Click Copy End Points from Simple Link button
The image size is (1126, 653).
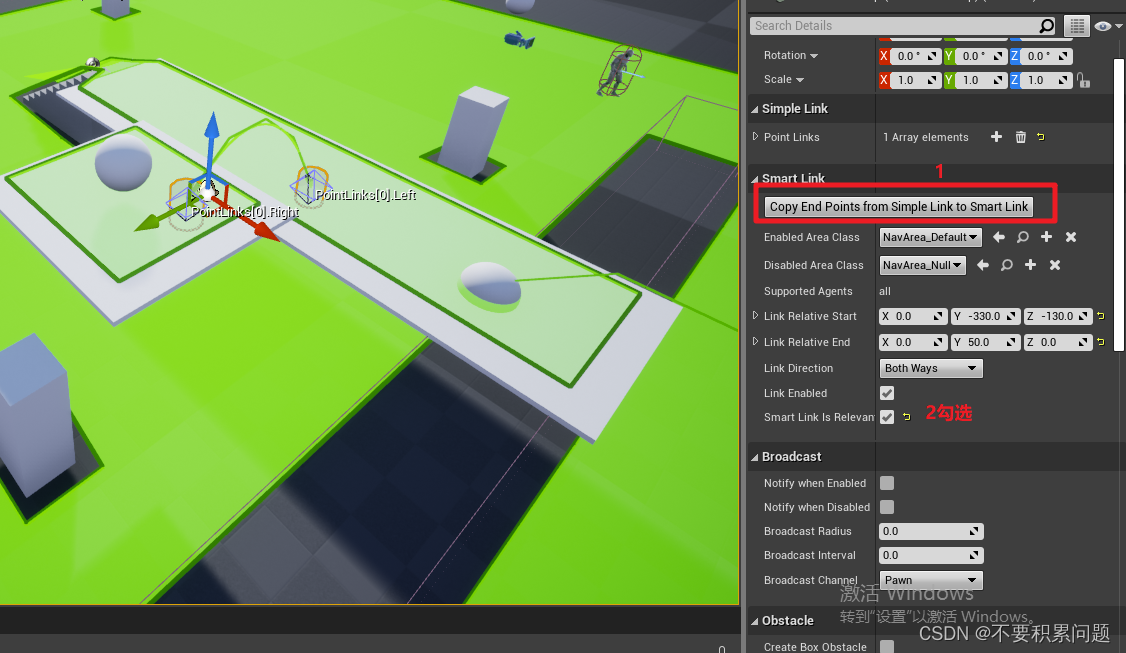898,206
※
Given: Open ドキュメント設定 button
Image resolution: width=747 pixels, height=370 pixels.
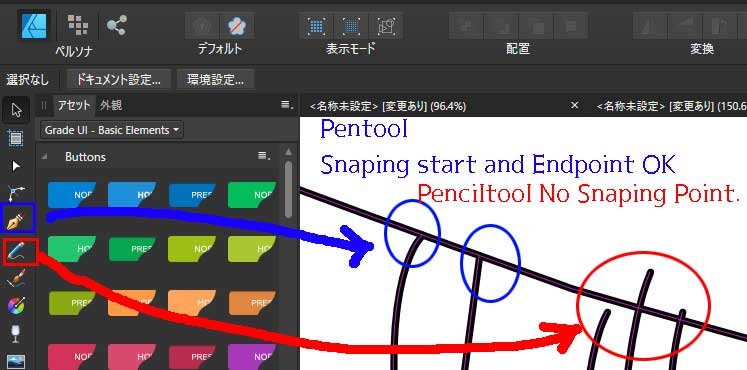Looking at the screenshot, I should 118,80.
※
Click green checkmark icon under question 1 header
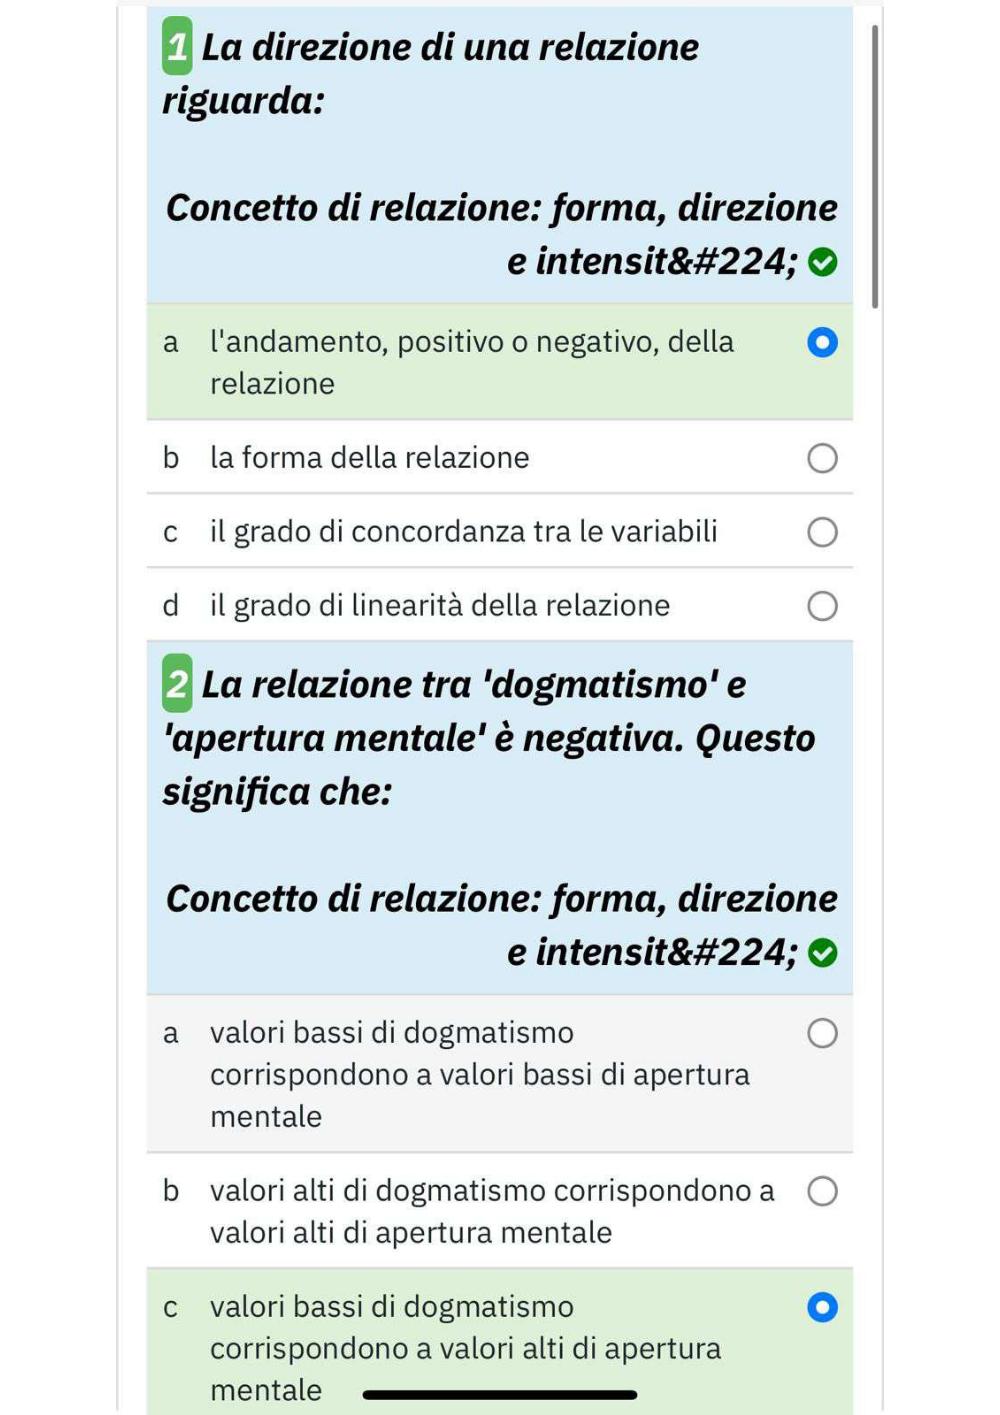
※
== EXERCISE ==
Run a filter over the data above and keep each line that contains the word "button".

== TASK RESULT ==
Click Copy End Points from Simple Link button
Given: Open ドキュメント設定 button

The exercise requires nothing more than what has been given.